Three essential tips to start building your brand on Facebook

Like it or not, social media is now a necessary tool in managing and marketing your brand. Whether it’s the brand of a multinational corporation or of one pro angler working to attract both fans and sponsors, without social media as part of a brand’s presence in today’s marketplace, that brand just isn’t going to seem very relevant.

Kevin VanDam

The header images of Kevin VanDam’s Facebook page

So with all the social media platforms out there — Facebook, Twitter, Instagram, Google+, LinkedIn, Tumblr, and countless others springing up seemingly every day — you may be asking yourself: “Where do I begin?”

The answer for most of you should probably be the one that seems most obvious, the giant: Facebook. Though it may be losing steam among certain demographics, it’s still by far the biggest fish in the pond — and therefore you owe it to yourself to maintain an active presence there. The following tips will set you on the right path if you’re just starting to build your brand on the platform, or help you make some key adjustments if you’re already there.

1. A page, not a profile

When you’re building your presence on Facebook, you want to go with a “page” and not a “profile,” which is designed for personal accounts. Profiles are what we’re all used to with Facebook, what the average user has. And while you are a person and, yes, this page will only be about you (and the sponsors you’re working for), it’s time to start thinking bigger.

With a profile, you’re fans will be following you by sending you friend requests — and, depending on your privacy settings, may not be able to see anything about you until you get around to accepting their request. Plus, do you really want Ricky from Guntersville, Ala., interacting with you in the same place Mom is tagging you in naked baby pictures? No, you do not.

What you do want is no restraints on who can follow you or when, and no limit on the number of fans that can follow your page (Facebook caps personal profiles at 5,000 friends). So set up your fan page today — it should only take you a few minutes to get up and running. In choosing categories, that’s up to you, but you certainly want to be accurate and there’s no need to overthink it. Most professional anglers tend to go with Artist, Band or Public Figure > Athlete for their pages.

2. Give your page a custom URL

Once your page is set up, and once 25 fans have “liked” it, Facebook will allow you to assign your page a custom URL. You will want to do this for one major reason:

… is much easier for your fans to remember than …

When choosing the URL, you can basically pick anything that isn’t already taken on Facebook. You could just go with your name, you could add “Fishing” to the end of it like in the example above — whatever way you want to brand yourself. There is something to keeping it short and easy to remember though, and if just your name is available you really can’t beat that.

To keep it easier to read, you might want to consider capitalizing each separate word (“JohnDoe” instead of “johndoe”). Also keep in mind that this will automatically become your Facebook email address where people can reach out to you (; to keep you on top of any email sent to this address, Facebook will automatically forward it to the primary email address associated with your Facebook account.

#### LISTED ENTRIES
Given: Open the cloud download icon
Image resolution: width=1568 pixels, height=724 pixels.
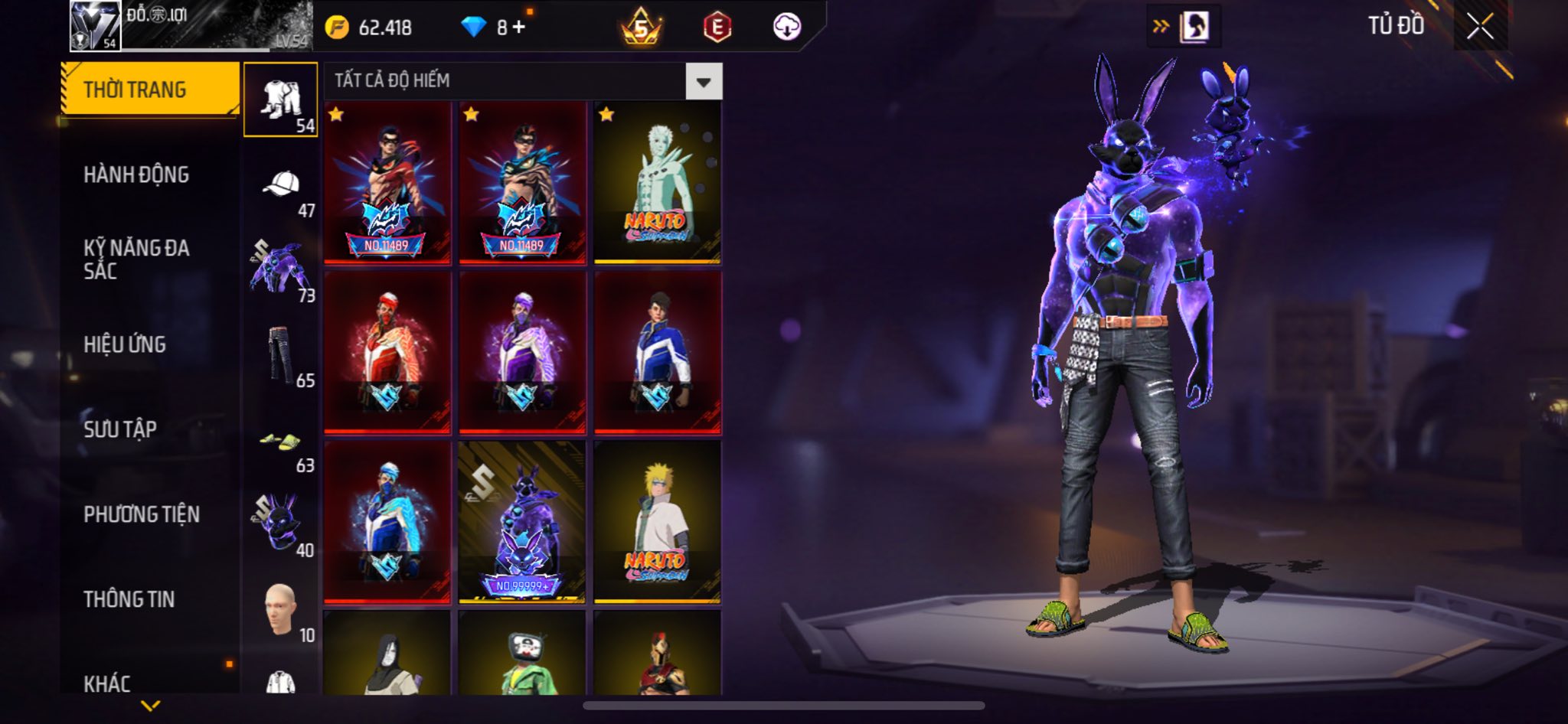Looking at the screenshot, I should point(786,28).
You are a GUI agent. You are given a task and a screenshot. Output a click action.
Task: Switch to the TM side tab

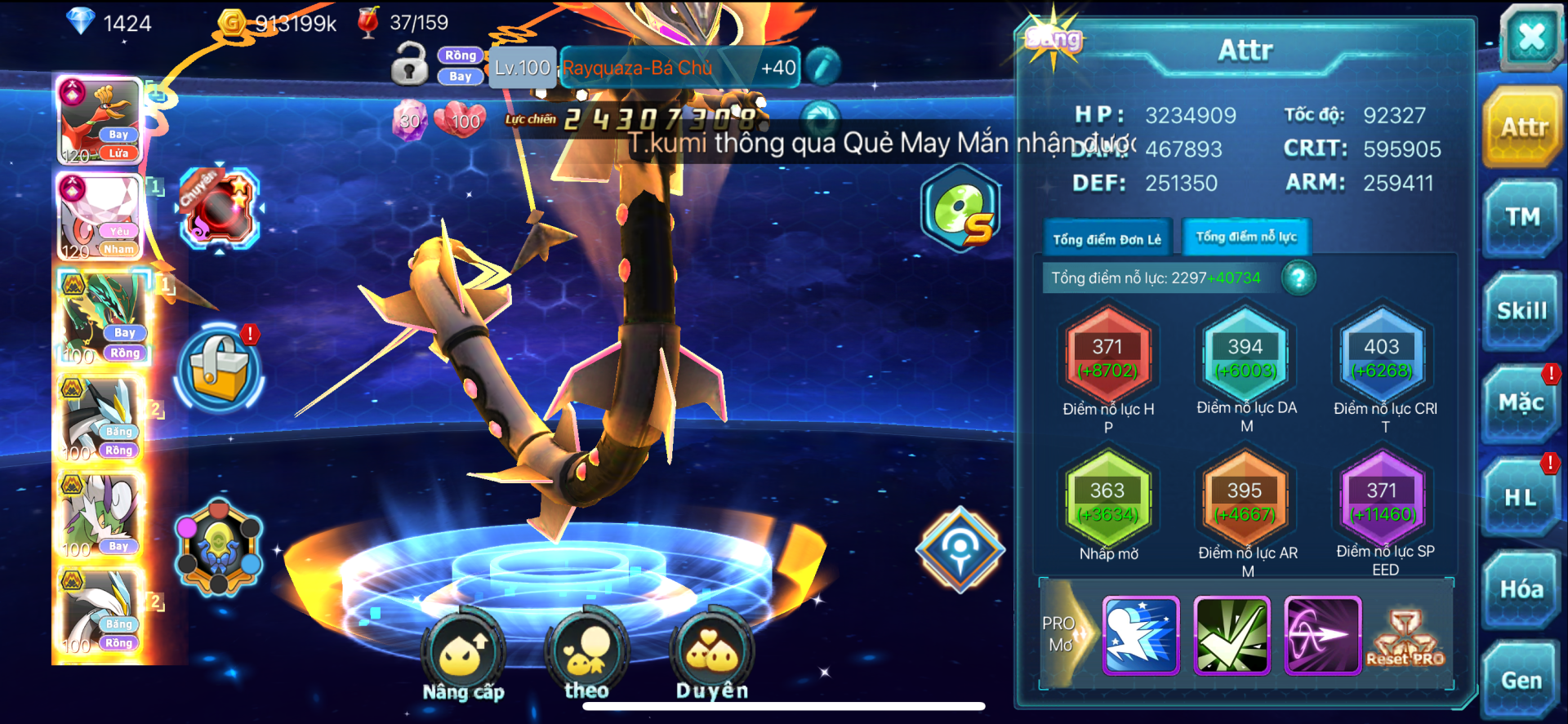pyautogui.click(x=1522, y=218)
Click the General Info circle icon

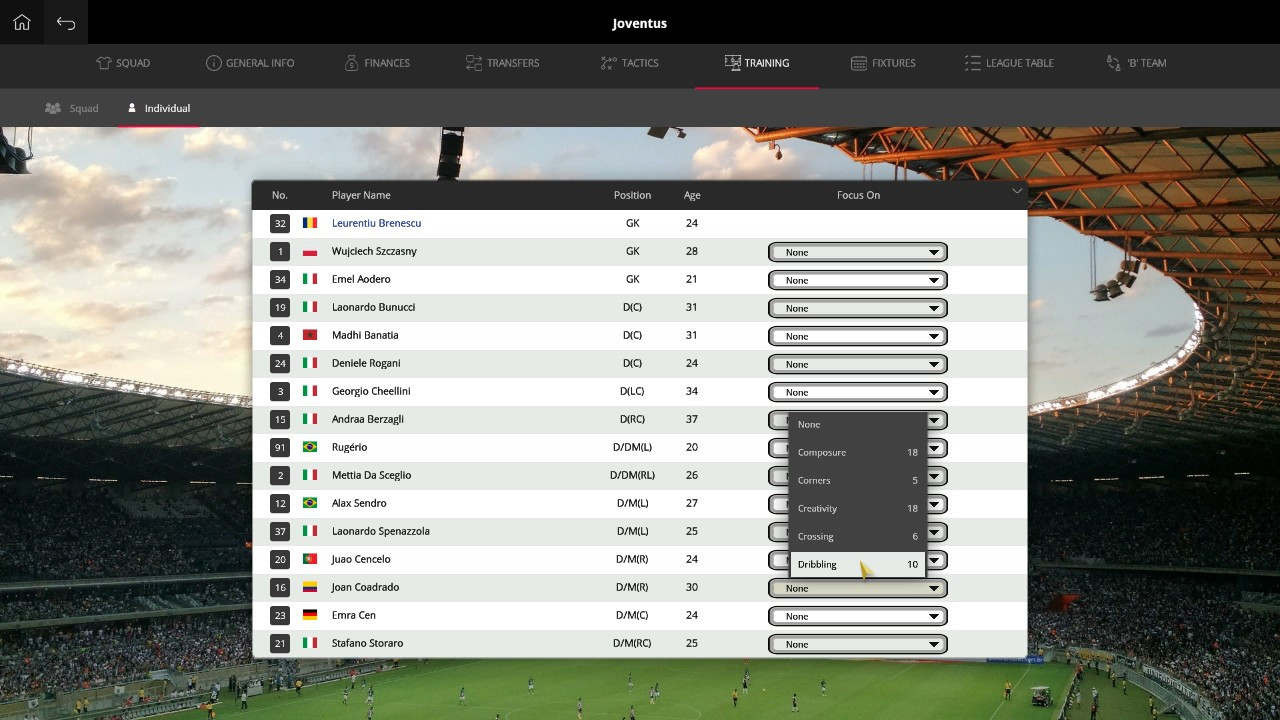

#### EXERCISES
A) According to the Facebook branding article, how many friends does Facebook allow on a personal profile?
B) Pick up the Facebook branding article after its last sentence and keep writing.
The entries have nothing to do with the Facebook branding article.

#### PER-TASK ANSWERS
A) 5,000 friends.

B)
3. Be a pro

At PAR, we try to always emphasize the importance of being a professional both on and off the water. That rule to live by also extends to social media, where anyone can see what you post. And once something’s out there in the ether of the internet, it’s hard — and often impossible — to completely undo it (and even when you can, it’s always a best practice to assume you can’t). The internet doesn’t forgive or forget. This of course means being civil and classy in all interactions with your fans (and haters), but it also means making sure your page projects an image of success.

Even on your Facebook page, you want to look like someone who’s made it in the sport, whether or not that’s true yet. A big step toward achieving this is featuring two high-quality photos in your page’s header area as well as filling out your professional details.

At the top of your page is the space for a wide “cover photo” that spans the width of the page, and inset within this large photo is a smaller, square-shaped “profile photo.” You’ll want to choose a couple of nice, dynamic photos of yourself for both of these spots. Pick high-quality, exciting shots of you pulling a bass out of the water, holding one onstage at a weigh-in, etc. If you don’t have them, get them. Even if you have to pay a professional photographer for a few nice shots of you on the water, they’ll go a long way in helping your image and building your brand. If you have some sponsors, make sure you feature them by showing off your boat wrap in the cover photo, and be wearing your jersey and hat in any photos of yourself that you use.

For your reference, here are the standard sizes Facebook uses for these two photos. Adhere to these exact dimensions to ensure the photos don’t end up awkwardly cropped.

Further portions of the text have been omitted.